What is being asked: From the data below, copy out every line in which the word "button" occurs.

[Records contained in a dataset]
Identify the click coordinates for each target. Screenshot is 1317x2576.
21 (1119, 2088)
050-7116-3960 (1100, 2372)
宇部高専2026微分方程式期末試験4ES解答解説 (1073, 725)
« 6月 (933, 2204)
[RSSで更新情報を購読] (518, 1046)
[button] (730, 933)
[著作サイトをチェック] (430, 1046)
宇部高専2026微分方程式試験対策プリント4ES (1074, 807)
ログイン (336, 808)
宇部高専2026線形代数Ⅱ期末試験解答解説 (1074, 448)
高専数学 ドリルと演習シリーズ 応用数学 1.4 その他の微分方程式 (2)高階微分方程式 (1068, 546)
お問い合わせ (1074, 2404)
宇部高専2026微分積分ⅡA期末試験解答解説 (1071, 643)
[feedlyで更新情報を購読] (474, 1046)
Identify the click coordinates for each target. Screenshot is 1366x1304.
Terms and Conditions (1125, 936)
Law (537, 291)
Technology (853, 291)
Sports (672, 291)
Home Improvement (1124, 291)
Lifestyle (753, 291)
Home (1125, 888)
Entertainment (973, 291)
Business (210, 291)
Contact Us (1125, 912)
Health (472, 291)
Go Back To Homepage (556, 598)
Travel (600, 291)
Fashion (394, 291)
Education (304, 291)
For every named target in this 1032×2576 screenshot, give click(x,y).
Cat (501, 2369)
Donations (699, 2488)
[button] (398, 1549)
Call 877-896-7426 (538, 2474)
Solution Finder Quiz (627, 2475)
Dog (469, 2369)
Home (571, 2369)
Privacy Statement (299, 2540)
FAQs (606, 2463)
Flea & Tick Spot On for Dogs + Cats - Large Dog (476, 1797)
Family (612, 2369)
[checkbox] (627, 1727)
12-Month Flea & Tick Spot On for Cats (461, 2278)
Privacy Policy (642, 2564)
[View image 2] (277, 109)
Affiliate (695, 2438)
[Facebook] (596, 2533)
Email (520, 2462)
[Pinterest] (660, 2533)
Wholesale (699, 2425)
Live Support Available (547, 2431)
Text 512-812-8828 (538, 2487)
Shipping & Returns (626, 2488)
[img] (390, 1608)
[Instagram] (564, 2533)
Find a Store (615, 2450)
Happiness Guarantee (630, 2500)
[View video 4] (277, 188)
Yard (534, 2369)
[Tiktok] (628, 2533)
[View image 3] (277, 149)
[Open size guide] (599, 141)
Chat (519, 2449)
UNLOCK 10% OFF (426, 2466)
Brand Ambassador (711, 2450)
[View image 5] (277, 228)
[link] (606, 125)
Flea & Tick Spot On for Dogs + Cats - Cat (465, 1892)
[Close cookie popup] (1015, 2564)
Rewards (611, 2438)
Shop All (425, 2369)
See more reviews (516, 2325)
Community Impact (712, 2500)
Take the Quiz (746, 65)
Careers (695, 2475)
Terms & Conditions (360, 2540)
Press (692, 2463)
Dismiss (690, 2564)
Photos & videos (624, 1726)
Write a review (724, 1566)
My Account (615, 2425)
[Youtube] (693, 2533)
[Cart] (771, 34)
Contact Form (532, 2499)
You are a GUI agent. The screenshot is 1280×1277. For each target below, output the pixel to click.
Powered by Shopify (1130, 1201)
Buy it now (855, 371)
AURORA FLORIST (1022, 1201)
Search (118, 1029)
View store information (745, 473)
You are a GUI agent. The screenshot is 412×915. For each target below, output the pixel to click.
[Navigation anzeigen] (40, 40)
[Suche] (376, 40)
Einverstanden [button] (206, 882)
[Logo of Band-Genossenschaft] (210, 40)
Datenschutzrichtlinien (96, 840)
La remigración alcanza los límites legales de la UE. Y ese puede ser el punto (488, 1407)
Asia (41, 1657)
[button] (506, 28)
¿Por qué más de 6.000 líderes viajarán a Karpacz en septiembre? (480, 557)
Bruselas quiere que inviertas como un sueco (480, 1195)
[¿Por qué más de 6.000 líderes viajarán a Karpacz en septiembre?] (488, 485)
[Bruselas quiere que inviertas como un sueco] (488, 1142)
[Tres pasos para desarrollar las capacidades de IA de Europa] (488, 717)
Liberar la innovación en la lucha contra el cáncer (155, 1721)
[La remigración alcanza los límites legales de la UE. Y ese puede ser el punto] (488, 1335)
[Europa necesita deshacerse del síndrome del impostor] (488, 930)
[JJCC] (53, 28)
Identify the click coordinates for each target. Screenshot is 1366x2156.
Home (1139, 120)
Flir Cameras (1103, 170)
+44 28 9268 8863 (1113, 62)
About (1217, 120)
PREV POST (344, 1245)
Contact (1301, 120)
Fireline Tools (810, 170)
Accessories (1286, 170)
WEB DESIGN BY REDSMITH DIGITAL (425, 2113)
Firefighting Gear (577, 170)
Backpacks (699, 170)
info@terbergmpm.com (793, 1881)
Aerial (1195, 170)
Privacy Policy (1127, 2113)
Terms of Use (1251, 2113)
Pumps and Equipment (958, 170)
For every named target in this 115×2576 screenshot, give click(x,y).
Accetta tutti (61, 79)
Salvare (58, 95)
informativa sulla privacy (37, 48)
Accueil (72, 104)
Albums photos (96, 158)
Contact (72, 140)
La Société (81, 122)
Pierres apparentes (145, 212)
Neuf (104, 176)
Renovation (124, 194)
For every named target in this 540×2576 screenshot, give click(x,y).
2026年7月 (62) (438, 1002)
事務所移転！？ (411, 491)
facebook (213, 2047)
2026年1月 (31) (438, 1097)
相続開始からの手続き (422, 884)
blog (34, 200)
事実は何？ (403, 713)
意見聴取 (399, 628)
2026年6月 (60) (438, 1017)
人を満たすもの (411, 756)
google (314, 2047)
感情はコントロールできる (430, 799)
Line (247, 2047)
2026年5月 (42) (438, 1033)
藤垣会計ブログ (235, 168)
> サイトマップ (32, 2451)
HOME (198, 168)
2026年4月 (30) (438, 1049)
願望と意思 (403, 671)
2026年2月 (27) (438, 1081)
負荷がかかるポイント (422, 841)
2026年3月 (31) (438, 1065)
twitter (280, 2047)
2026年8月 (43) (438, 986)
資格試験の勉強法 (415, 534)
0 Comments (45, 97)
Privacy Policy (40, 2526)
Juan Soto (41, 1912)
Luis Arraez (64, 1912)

Response area:
[button] (730, 933)
[button] (398, 1549)
Einverstanden [button] (206, 882)
[button] (506, 28)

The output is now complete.